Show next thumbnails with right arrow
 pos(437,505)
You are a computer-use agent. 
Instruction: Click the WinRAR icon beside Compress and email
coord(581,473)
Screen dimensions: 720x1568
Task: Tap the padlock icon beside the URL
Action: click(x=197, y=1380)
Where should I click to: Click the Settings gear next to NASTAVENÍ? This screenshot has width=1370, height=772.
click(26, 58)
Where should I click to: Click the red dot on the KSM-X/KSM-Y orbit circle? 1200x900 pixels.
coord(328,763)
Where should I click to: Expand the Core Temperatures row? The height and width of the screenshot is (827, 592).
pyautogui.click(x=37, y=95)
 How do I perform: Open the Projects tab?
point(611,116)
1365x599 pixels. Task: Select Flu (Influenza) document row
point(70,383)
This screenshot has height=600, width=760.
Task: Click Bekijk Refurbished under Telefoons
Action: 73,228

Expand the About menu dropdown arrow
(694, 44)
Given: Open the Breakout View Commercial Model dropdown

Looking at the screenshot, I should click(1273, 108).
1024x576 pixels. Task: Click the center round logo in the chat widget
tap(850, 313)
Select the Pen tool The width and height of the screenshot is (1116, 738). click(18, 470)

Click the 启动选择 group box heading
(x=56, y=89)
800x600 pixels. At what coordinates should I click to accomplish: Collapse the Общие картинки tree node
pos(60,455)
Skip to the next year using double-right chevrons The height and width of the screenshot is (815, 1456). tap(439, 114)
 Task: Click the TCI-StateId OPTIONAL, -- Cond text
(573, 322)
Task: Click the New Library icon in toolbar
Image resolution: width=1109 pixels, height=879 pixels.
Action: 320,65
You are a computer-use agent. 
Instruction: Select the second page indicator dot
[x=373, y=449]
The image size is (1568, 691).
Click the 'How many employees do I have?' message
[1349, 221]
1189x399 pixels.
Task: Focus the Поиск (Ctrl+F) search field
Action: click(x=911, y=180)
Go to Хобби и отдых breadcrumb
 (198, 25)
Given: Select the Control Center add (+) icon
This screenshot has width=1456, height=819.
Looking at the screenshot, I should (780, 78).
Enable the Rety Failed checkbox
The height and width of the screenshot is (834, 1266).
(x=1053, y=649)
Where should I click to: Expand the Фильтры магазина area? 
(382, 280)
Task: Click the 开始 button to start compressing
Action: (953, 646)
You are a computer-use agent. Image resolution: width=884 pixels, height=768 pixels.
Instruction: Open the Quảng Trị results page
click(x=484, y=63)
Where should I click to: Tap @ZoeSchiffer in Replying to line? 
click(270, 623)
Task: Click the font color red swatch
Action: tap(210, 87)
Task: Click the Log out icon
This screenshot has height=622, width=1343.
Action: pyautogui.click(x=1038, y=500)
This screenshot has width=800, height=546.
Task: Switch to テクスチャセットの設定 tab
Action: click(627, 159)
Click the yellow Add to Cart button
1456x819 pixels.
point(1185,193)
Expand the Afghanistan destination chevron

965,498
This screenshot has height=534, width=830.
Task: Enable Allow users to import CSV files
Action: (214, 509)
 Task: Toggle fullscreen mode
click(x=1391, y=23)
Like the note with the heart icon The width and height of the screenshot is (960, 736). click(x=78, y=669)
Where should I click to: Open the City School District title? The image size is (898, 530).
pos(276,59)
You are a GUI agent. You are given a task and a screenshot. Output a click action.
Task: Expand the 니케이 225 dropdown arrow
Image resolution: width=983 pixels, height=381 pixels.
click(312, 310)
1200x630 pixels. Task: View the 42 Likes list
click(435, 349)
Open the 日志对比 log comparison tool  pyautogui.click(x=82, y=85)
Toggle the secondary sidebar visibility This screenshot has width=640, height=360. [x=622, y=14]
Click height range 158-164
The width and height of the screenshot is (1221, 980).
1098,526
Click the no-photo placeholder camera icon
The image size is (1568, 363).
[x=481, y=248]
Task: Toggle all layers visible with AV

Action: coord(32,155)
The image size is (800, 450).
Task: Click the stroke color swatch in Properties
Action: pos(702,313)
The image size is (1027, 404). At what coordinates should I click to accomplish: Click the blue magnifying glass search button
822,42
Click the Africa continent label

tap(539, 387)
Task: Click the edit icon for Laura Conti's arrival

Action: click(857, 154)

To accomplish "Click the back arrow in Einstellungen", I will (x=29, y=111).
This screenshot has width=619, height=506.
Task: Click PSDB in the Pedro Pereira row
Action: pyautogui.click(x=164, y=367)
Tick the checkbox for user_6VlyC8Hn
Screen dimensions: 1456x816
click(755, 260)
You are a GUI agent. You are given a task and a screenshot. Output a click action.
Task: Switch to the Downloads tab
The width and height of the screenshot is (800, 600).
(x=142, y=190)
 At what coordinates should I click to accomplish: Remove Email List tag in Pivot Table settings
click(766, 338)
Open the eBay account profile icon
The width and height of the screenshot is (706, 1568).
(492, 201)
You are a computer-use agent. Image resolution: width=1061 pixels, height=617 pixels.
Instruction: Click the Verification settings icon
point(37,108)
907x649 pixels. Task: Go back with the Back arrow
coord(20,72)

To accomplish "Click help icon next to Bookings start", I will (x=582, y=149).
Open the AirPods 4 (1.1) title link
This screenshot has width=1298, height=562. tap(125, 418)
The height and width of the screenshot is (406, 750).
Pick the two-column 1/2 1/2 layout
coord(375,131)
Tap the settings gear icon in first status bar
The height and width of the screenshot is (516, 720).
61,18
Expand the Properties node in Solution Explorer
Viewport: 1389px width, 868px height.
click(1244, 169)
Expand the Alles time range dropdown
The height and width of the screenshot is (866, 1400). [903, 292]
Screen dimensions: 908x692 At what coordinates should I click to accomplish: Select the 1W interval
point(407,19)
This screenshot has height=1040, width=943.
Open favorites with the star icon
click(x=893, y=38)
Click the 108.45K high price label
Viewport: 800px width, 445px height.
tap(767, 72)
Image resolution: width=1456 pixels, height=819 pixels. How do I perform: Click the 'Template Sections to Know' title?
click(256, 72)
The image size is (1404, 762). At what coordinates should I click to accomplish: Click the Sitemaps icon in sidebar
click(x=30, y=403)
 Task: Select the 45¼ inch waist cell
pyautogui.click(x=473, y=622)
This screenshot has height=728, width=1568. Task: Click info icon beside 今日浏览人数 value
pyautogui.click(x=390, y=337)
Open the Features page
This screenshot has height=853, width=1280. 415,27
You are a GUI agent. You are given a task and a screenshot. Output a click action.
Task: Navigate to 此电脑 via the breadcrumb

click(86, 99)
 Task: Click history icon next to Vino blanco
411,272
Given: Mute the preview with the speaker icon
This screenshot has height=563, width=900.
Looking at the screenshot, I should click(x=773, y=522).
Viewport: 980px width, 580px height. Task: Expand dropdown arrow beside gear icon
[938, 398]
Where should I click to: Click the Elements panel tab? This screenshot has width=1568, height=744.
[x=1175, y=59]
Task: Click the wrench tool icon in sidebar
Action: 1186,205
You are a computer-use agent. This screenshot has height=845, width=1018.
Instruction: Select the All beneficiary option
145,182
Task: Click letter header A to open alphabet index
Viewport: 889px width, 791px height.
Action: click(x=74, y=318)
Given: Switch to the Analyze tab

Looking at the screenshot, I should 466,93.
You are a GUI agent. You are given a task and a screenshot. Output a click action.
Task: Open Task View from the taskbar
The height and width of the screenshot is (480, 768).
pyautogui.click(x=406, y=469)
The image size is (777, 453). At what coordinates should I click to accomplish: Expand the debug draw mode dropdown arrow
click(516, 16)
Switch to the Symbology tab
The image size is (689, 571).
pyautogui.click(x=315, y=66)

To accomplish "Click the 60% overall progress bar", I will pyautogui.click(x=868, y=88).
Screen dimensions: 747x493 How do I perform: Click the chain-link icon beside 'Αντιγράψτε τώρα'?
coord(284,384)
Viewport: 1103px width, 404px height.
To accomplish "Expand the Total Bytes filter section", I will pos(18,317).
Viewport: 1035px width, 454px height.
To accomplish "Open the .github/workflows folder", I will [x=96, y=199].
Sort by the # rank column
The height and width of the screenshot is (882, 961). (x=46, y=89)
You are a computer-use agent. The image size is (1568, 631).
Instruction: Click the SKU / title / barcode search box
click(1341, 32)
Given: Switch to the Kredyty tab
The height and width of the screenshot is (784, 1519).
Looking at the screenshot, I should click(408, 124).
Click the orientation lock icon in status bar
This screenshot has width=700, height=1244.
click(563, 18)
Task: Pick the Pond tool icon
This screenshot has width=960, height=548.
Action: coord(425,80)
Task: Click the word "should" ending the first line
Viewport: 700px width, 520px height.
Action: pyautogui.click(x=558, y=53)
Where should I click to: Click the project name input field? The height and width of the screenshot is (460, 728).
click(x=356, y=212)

What the exercise asks -
Please copy the lines above from the line with "Where should I click to: Expand the Core" up to and including the line with "The image size is (1568, 691).", exactly as written and with nothing else.

Task answer -
Where should I click to: Expand the Core Temperatures row? The height and width of the screenshot is (827, 592).
pyautogui.click(x=37, y=95)
 How do I perform: Open the Projects tab?
point(611,116)
1365x599 pixels. Task: Select Flu (Influenza) document row
point(70,383)
This screenshot has height=600, width=760.
Task: Click Bekijk Refurbished under Telefoons
Action: 73,228

Expand the About menu dropdown arrow
(694, 44)
Given: Open the Breakout View Commercial Model dropdown

Looking at the screenshot, I should click(1273, 108).
1024x576 pixels. Task: Click the center round logo in the chat widget
tap(850, 313)
Select the Pen tool The width and height of the screenshot is (1116, 738). click(18, 470)

Click the 启动选择 group box heading
(x=56, y=89)
800x600 pixels. At what coordinates should I click to accomplish: Collapse the Общие картинки tree node
pos(60,455)
Skip to the next year using double-right chevrons The height and width of the screenshot is (815, 1456). tap(439, 114)
 Task: Click the TCI-StateId OPTIONAL, -- Cond text
(573, 322)
Task: Click the New Library icon in toolbar
Image resolution: width=1109 pixels, height=879 pixels.
Action: 320,65
You are a computer-use agent. 
Instruction: Select the second page indicator dot
[x=373, y=449]
The image size is (1568, 691).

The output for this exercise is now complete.